この男が何を考えているのか、想像するだけでゾっとする。


「やめてください・・なにを、」


「絶対に・・離さない。 おまえを必ずつれて帰る、」


十和田は萌香の腕を掴んだ。



そのとき


斯波が帰宅してきた。



「え・・」


斯波も


萌香も、そして十和田も驚いた。


「十和田・・会長・・」


「きみは・・ホクトの、」


十和田は萌香の居場所を探ったが、ここが斯波のいるマンションだとはわからなかったので彼の存在に驚いた。


「ここは、きみも住んでいるのか、」


「うちの父親がオーナーをしています、」



突然現れた彼に


斯波も動揺した。



十和田は萌香に向き直り、


「どういうことや・・この男とはどうなっているんや、」


十和田は声を荒げた。


「か・・彼は関係ないです! 本当に私が困っていたから・・空いている部屋を貸してくださっただけです!なにもないです!」


萌香は必死に否定した。


「ほんまにそれだけか、」


十和田はすぐには信じられないようだった。


「連れ戻しに来たんですか、」


斯波はそう言ったが、


「あんたに関係あらへんやろ・・それとも下心あって・・こんなことしてるんか。

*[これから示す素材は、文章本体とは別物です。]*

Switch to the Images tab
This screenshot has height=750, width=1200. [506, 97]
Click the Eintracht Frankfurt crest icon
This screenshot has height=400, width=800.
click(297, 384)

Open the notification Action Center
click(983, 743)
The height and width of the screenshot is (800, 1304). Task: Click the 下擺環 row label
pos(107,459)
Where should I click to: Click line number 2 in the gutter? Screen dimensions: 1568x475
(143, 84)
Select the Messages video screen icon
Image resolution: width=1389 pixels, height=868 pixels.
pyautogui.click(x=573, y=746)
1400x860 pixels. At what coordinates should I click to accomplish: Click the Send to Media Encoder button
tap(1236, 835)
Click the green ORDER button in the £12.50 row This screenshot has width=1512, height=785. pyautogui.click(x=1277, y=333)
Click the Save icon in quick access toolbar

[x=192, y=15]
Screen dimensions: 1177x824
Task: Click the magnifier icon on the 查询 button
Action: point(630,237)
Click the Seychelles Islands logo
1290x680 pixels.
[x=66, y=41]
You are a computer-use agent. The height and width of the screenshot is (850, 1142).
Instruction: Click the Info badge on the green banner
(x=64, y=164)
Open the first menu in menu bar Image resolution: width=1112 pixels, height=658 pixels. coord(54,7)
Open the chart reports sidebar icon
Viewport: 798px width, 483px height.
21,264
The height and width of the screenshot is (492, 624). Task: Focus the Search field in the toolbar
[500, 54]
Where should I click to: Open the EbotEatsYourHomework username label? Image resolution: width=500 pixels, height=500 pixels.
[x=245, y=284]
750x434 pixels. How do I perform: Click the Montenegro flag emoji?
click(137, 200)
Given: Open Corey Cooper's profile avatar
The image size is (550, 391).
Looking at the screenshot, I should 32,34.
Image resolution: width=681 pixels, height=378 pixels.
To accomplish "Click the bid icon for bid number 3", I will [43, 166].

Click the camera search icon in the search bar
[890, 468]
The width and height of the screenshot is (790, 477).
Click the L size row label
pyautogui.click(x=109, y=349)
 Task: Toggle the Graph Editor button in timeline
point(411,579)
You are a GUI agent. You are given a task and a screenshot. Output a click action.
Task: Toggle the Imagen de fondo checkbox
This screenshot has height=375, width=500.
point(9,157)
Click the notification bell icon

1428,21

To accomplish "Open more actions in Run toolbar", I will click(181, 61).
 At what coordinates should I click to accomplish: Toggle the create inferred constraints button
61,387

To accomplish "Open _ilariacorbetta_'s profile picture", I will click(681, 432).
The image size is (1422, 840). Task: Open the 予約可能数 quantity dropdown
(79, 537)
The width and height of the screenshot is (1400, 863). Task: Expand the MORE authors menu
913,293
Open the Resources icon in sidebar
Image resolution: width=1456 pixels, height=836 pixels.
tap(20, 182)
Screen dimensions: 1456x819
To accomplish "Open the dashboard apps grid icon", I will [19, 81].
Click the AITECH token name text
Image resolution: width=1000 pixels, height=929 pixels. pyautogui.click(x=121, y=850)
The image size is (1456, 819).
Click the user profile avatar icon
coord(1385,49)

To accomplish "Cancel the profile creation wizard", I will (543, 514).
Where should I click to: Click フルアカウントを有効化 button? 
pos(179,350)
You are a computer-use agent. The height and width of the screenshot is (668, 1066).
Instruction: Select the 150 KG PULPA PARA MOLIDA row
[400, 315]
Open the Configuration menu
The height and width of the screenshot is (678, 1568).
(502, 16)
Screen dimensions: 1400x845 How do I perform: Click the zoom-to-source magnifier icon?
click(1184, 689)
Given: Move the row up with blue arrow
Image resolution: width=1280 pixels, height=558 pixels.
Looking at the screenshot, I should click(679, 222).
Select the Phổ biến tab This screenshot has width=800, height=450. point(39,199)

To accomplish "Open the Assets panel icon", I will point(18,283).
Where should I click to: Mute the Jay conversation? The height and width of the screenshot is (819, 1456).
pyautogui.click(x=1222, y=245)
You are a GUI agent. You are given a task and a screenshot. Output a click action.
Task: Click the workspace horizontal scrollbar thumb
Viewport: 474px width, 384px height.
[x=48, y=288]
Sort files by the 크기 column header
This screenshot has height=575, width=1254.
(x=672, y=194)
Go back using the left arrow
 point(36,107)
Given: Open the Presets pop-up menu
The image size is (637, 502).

」


十和田はにやりと笑う。


「し・・下心って。 そんなもんあるわけないでしょう!」


斯波は怒りに震えた。


「彼女には構うな・・ここも引越しさせる、」


「やめて! やめてください!」


萌香は顔を手で覆った。


「こんなにいやがっているのに。 あなたは、どこまで・・」


「あんたかてなあ。 この女の正体知ったら。 かばうだけムダやと思うで、」


「え・・」


萌香はハッとして顔を上げる。


「この子はこんなかわいい顔、してるけど。 とんでもない女や、」


萌香は斯波の表情を一瞬、うかがった。


「やめて! もういいですから! やめてください!!」




必死に


彼の腕を引っ張って


エントランスの中を入って行った。



斯波は呆然と


その姿を見送ることしかできなかった。




あとから


のろのろと


エレベーターで上がって行き


彼女の部屋の前で思わず立ち止まる。



何もしてやれなかった



そのことが


彼の頭からどうにも離れずに。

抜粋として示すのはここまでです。